Les chorégraphes Christian et François Ben Aïm ont pris pour point de départ de leur pièce En plein coeur, le texte du dramaturge Bernard-Marie Koltès Roberto Zucco (personnage lui-même inspiré d’un fait divers). Le public est encore en lumière lorsque des hommes nous interpellent et commencent à nous conter l’histoire de Roberto Zucco. Si ce n’est le son des micros de mauvaise qualité au début du spectacle, on est tout de suite happés et questionnés par ce qui nous est offert. Les premières scènes témoignent de l’intérêt certain de mettre en danse un tel personnage. Les aller-retours voulus entre le texte lu, récité, vécu de Bernard-Marie Koltès et les corps des danseurs qui se retiennent puis explosent, apparaissent évidents.
Roberto Zucco est un personnage en fuite. Il s’évade sans cesse pour se confronter à l’autre et à lui-même. Que ce soit face à sa mère, face à une jeune fille ou encore face à un vieil homme, il se frotte à l’autre. Il le cherche. Il tente de bousculer les convenances, il s’amuse des choses, des sentiments d’amour et de haine qui traversent chacun d’entre nous. Il fait partie de ces personnes border-line qui par des actes terribles, inhumains – scène joyeuse qui tourne au drame, au parc il tue un enfant devant sa mère – nous font nous interroger sur les profondeurs de notre (in)humanité.

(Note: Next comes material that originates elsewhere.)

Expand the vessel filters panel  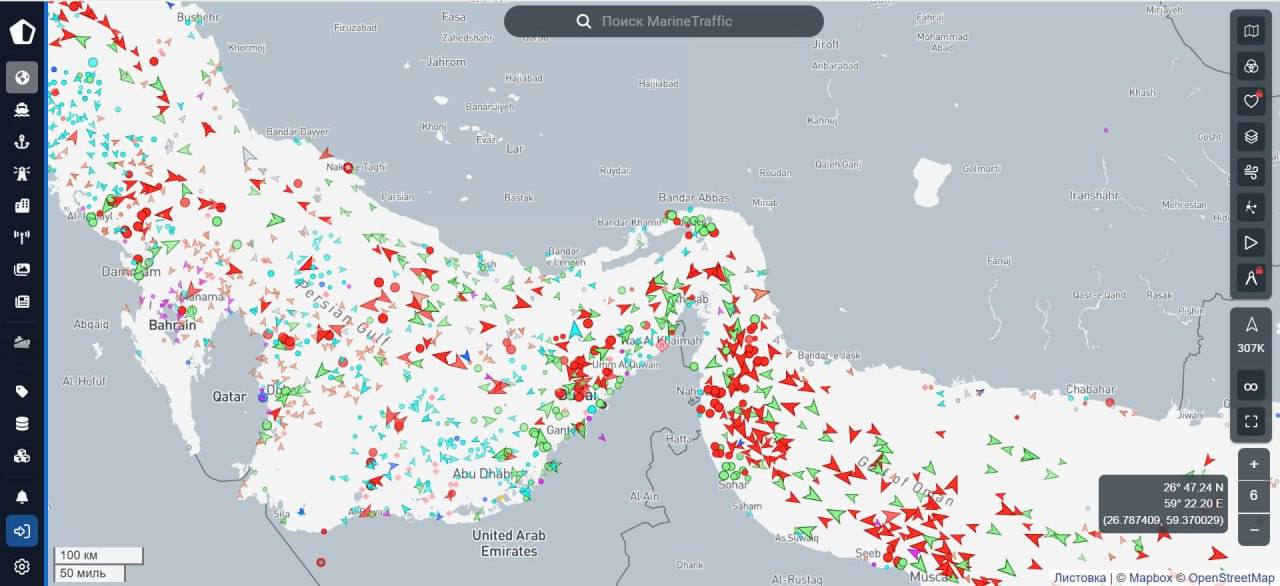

Christian et François Ben Aïm explorent ces contradictions, qui sont présentes en chacun d’entre nous de manière plus ou moins exacerbée, en modulant sans cesse l’espace scénique à l’image de ce qui nous meut intérieurement. Ce sont les danseurs-acteurs qui s’emparent à chacune des scènes, des différents éléments de décor disposés sur le plateau et qui créent un nouvel espace avec lequel il faut à nouveau composer. Il y a une prise de risque à chaque changement qui participe pleinement au Mouvement permanent du corps et de l’âme de Roberto Zucco, tout comme des personnages qu’il rencontre. La danse qui nous est proposée est franche et sans fioritures. Elle s’adresse directement à ses interlocuteurs. Même les personnages de la petite fille et du vieil homme, qu’on pourrait penser plus naïfs, plus légers physiquement nous interpellent avec véhémence. En plein coeur, n’est pas une promenade de santé pour le spectateur. Elle l’interroge, le pousse dans ses retranchements afin qu’il prenne part aux différents questionnements qui sont soulevés par le personnage de Roberto Zucco et de ceux qu’il rencontre dans sa fuite en avant.
L’incroyable vitalité qui émane de la danse des frères Ben Aïm est tempérée par une noirceur des personnages et de ce qu’ils endurent. On peut être bousculé par ces corps à corps houleux et heurtés que ce soit celui de Roberto Zucco avec la jeune fille ou encore celui des deux femmes qui se mêlent et s’emmêlent jusqu’à s’expulser l’une de l’autre. Mais c’est comme si cette lutte était nécessaire à l’affirmation de chacun et finalement à plus de compréhension.
La musique de Jean-Charles Versari (ancien leader du groupe Les Hurleurs), exprime face à ces corps en quête de tranquillité et de confrontation, une sorte de relatif apaisement. Elle est à la fois le contrepoint et l’illustration de ce qui se joue sur scène.
En plein coeur est une pièce qui touche des zones parfois sombres de nous-mêmes, mais qui ne laisse pas indifférent. On est emportés dans cet univers singulier, fait de danse, de voix, d’objets, de musique, de jeux qui conduisent à se rapprocher de nous. Univers singulier et dense qui parfois peut être tellement riche qu’on ne se souvient pas forcément de chacune des scènes qui nous sont données. L’une en chasse l’autre, comme Roberto Zucco passe d’une personne à une autre. Reste un temps avec elle puis repart dans sa course effrénée. Alors la mémoire s’empare du spectacle pour en garder les moments forts.